What the official record shows
The strongest official evidence comes from the 2024 government inquiry Personuppgifter och mediegrundlagarna (SOU 2024:75). The inquiry states that data made available through search services — including name, address, age, family situation, and vehicle ownership — enables criminals to choose and map victims. It reports that the inquiry identified around fifty court decisions involving crimes where a major search service was used either to map victims or to reinforce threats.
This does not mean every crime against a Swede can be traced to a specific people-search site. But the overall pattern is no longer speculative.
Three documented categories of harm
The current evidence is strongest in three areas:
- Elder fraud and social engineering
- Burglary and address-based victim selection
- Threats, harassment, and mapping of public officials or other targets
Key verified examples
Around fifty court decisions — official inquiry
SOU 2024:75 states that the inquiry identified around fifty court decisions involving crimes in which a major search service had been used to map victims or underscore threats.

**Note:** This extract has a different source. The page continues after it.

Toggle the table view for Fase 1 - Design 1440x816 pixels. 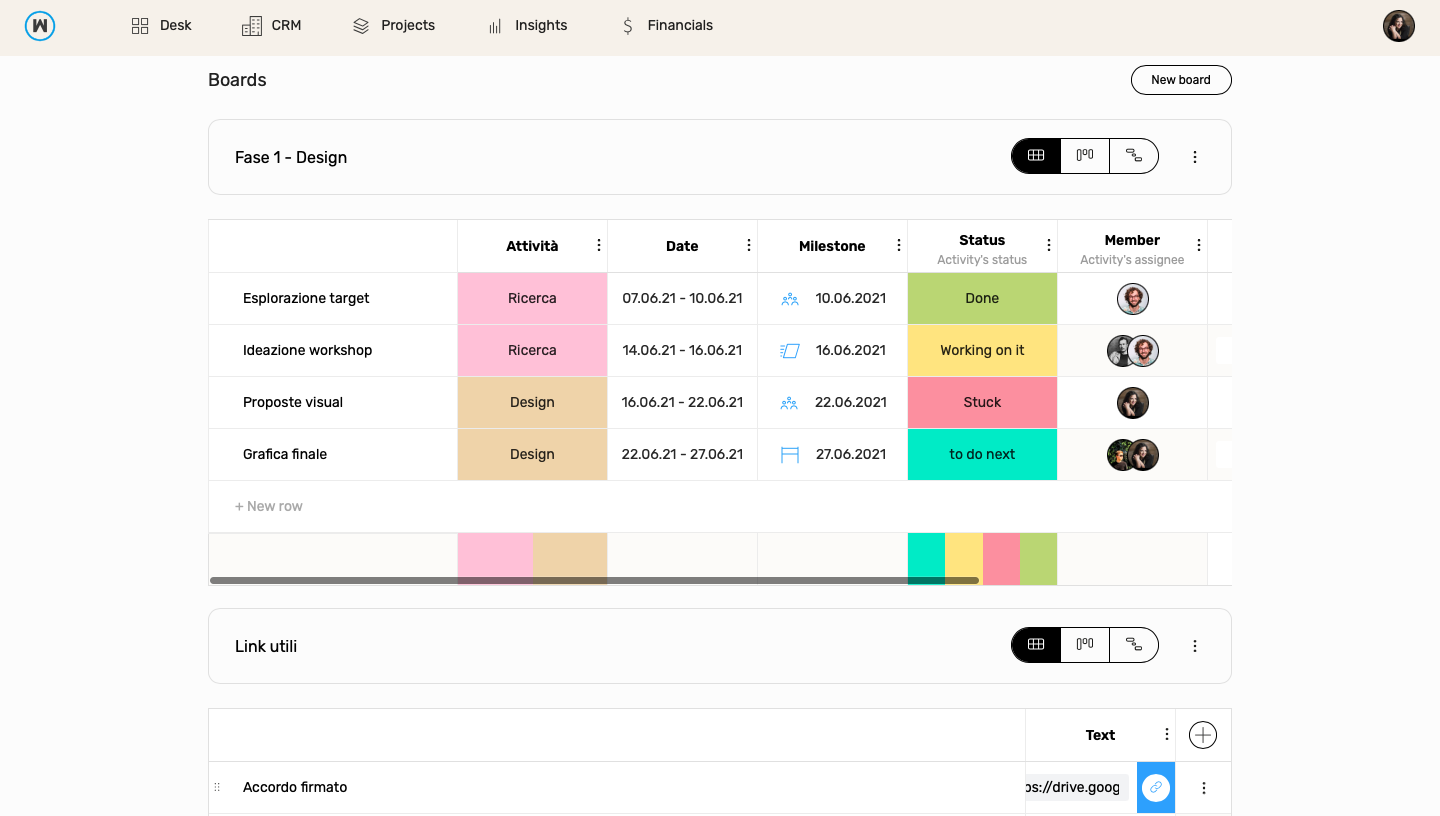pos(1035,155)
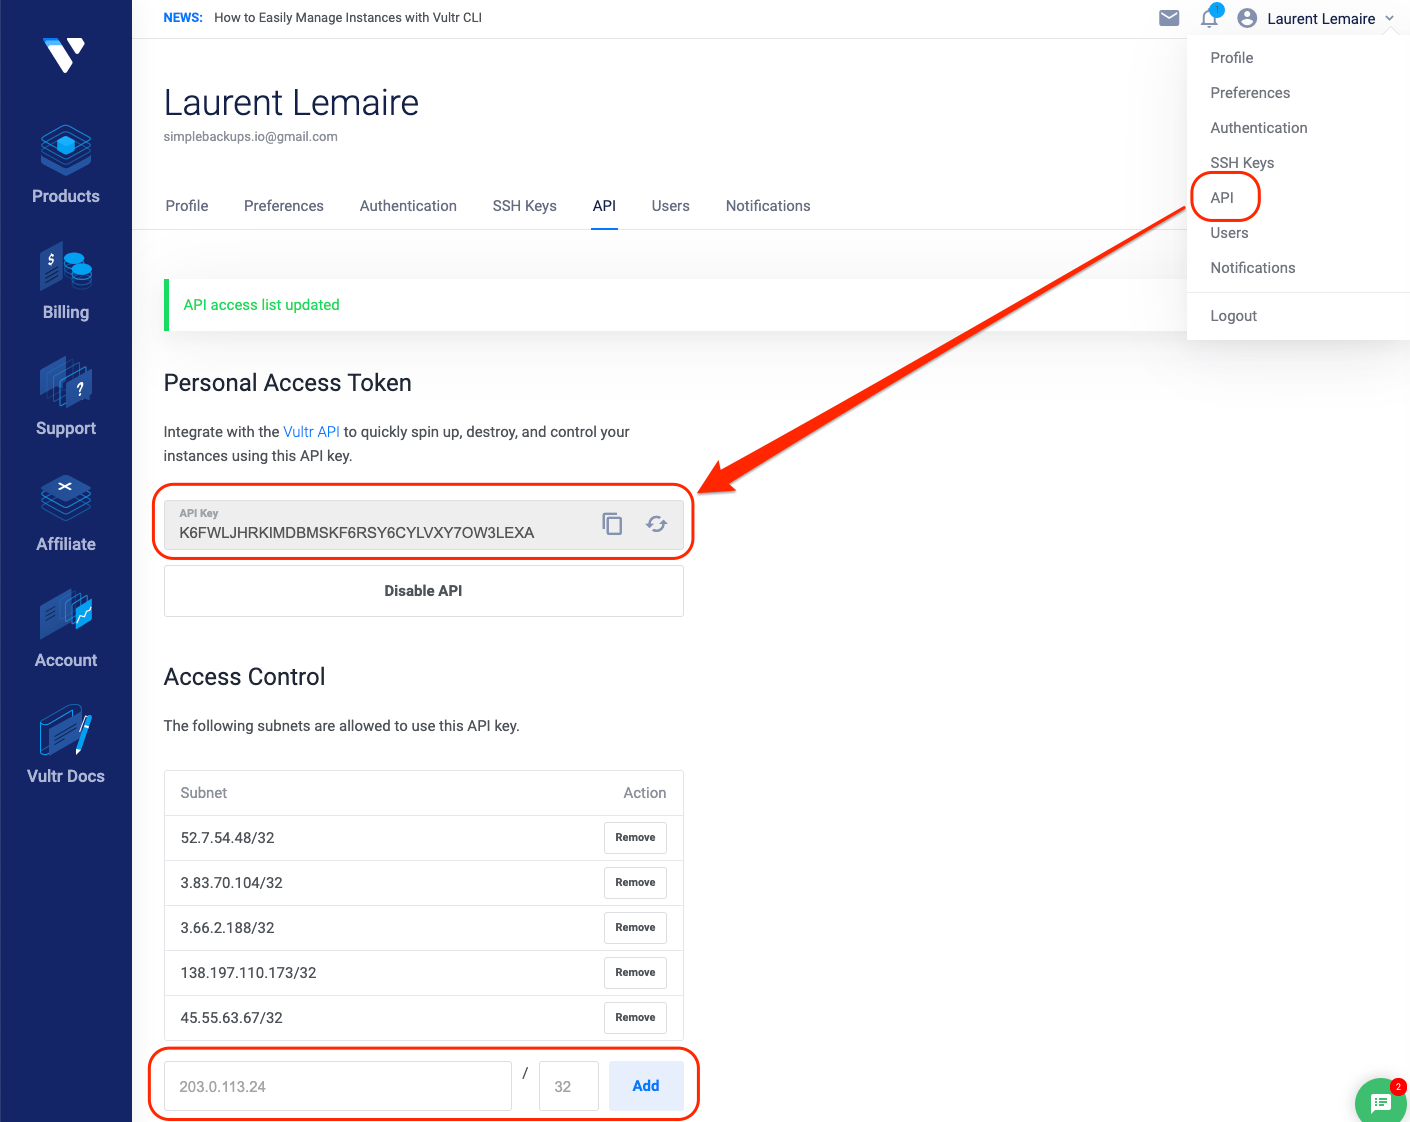The width and height of the screenshot is (1410, 1122).
Task: Switch to the Notifications tab
Action: coord(768,206)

More cases likely exist where search services were used but not explicitly named in the judgment.
Burglary case — shopping centre victim selection
The inquiry cites a case in which offenders used search services to select victims among people whose cars were parked at a large shopping centre, then committed burglaries in the victims' homes.

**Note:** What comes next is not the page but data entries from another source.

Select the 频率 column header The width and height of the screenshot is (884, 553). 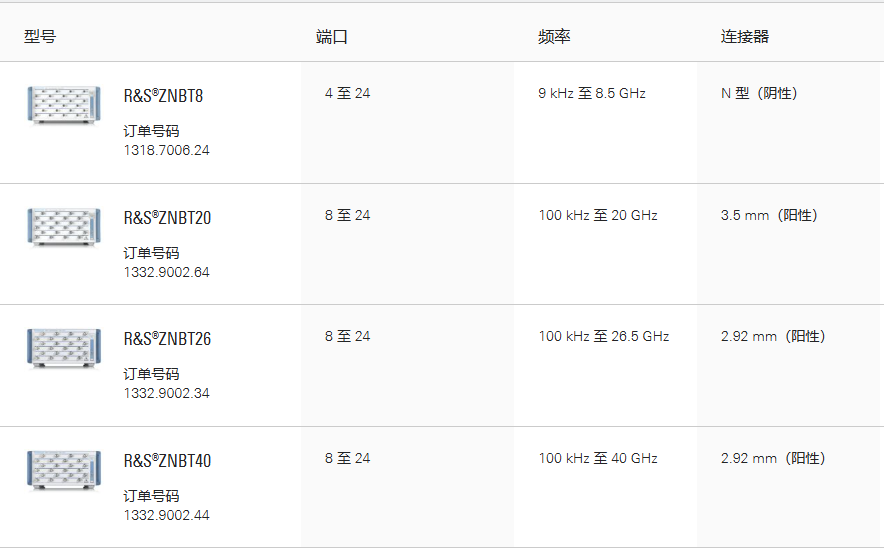tap(554, 37)
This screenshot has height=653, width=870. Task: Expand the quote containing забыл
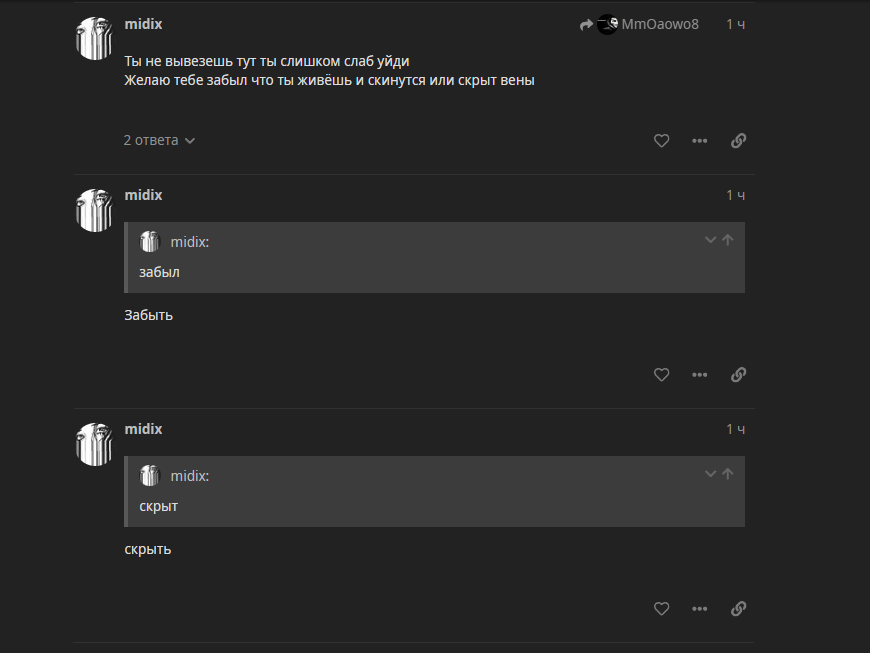pos(710,240)
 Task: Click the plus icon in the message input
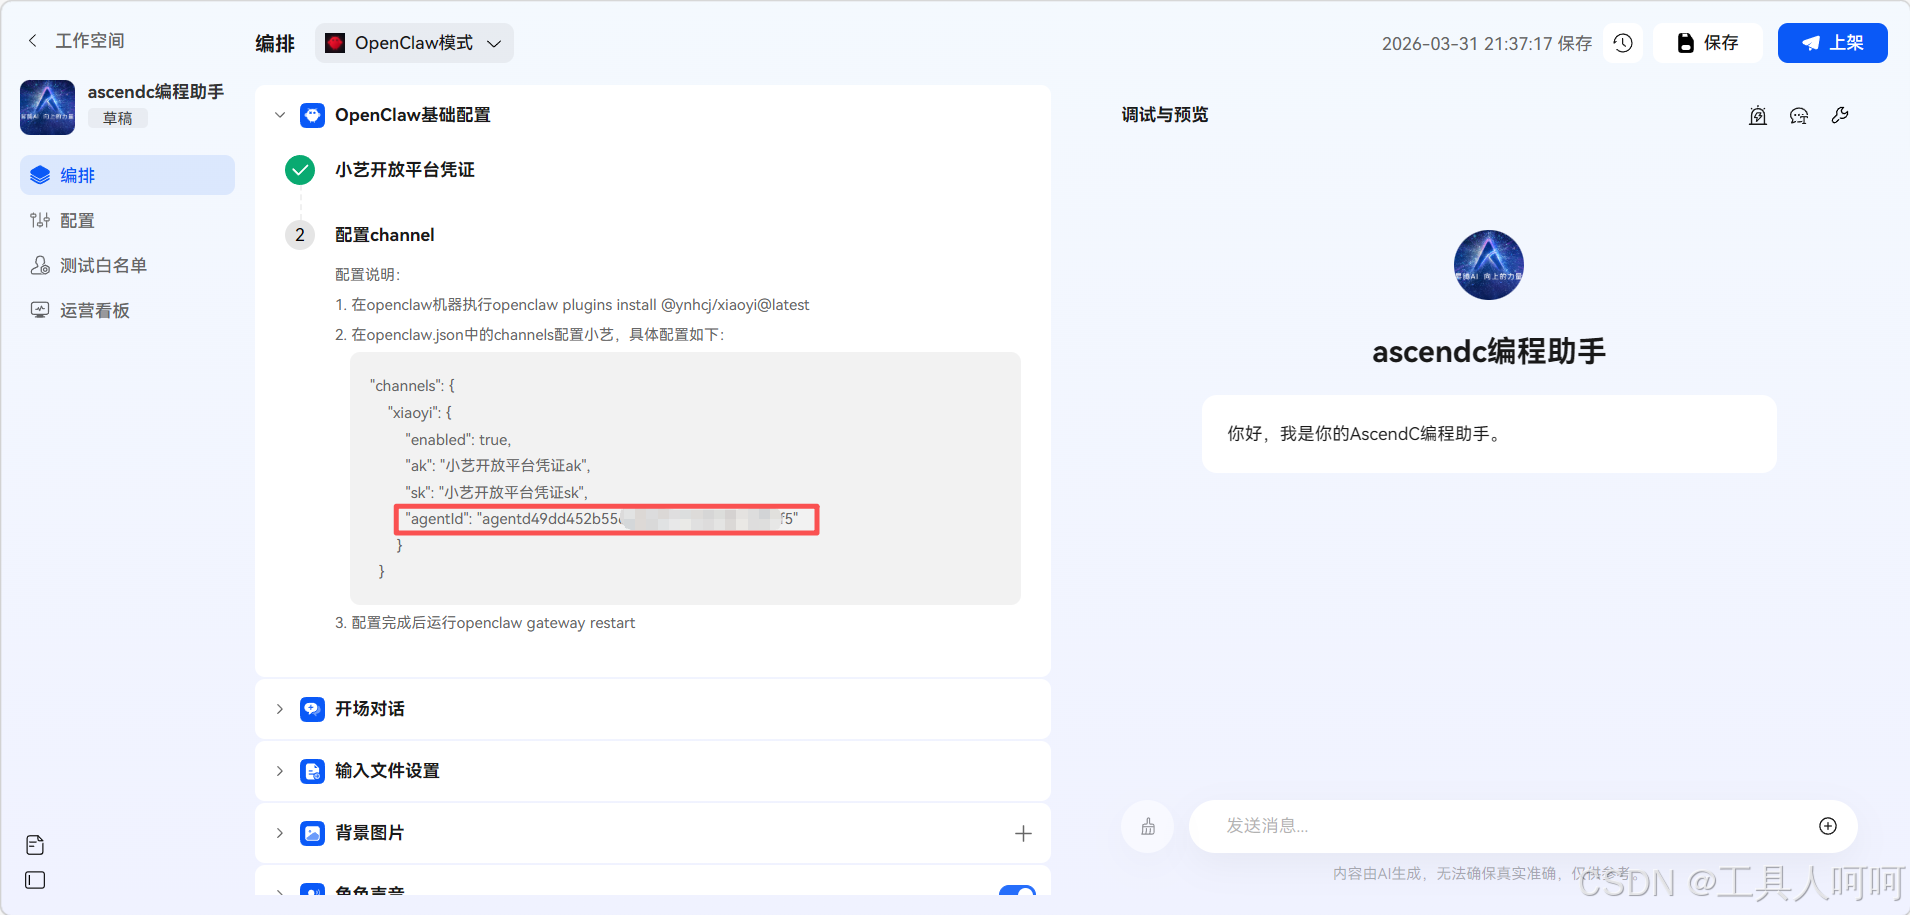tap(1828, 826)
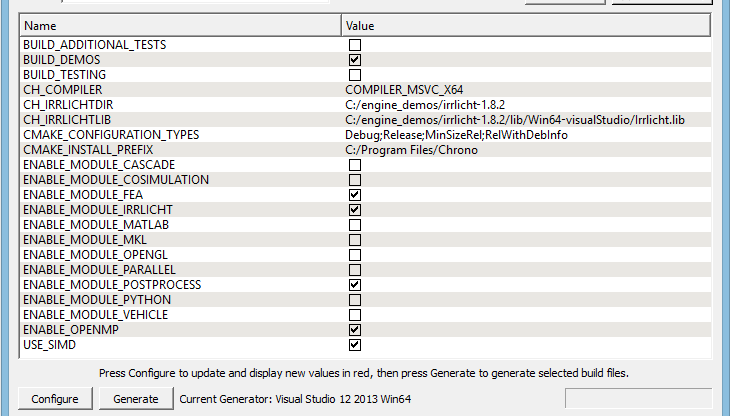The width and height of the screenshot is (730, 416).
Task: Uncheck the BUILD_DEMOS checkbox
Action: point(354,60)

Elder fraud — bank cards drained
The inquiry cites a case where search services were used to identify elderly persons. Offenders posed as relatives and persuaded victims to hand over bank cards, which were later emptied.

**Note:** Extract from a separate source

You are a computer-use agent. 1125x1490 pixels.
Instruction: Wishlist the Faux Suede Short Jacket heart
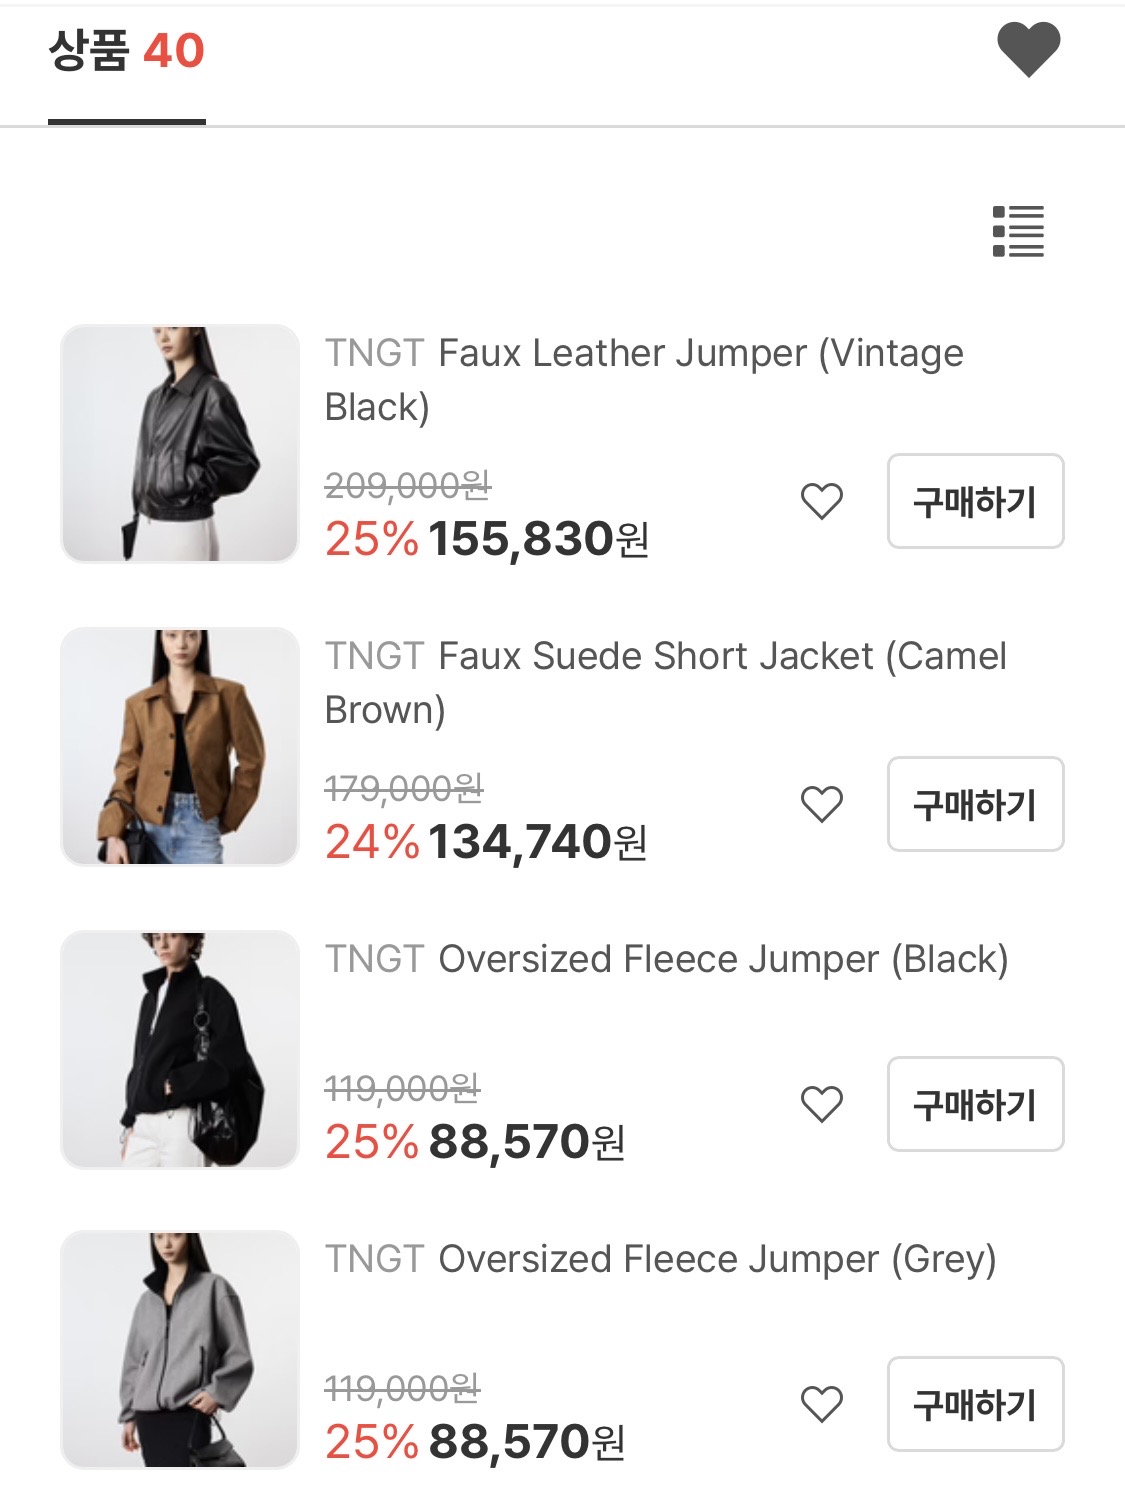[822, 804]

Government conclusion — a public-safety issue
In November 2024 the Swedish Government stated that criminal networks can use search services to map potential victims for shootings, bombings, or fraud against the elderly. This is an explicit official acknowledgment that the issue is framed as crime-enabling infrastructure, not merely a privacy inconvenience.
What remains hard to prove
It is one thing to show that fraud, burglary, or harassment occurred. It is another to prove that a specific site — Mrkoll, Ratsit, Hitta, Eniro — was the direct source used in a given case. This site separates verified direct use, verified victims within a documented pattern, and broader authority findings about how the method works.
Why this matters
What once required effort, purpose, and friction can now be obtained instantly, at scale, and combined with social media, scam scripts, spoofed phone calls, and organized criminal workflows. The result is not just a privacy concern. It is a public-safety concern.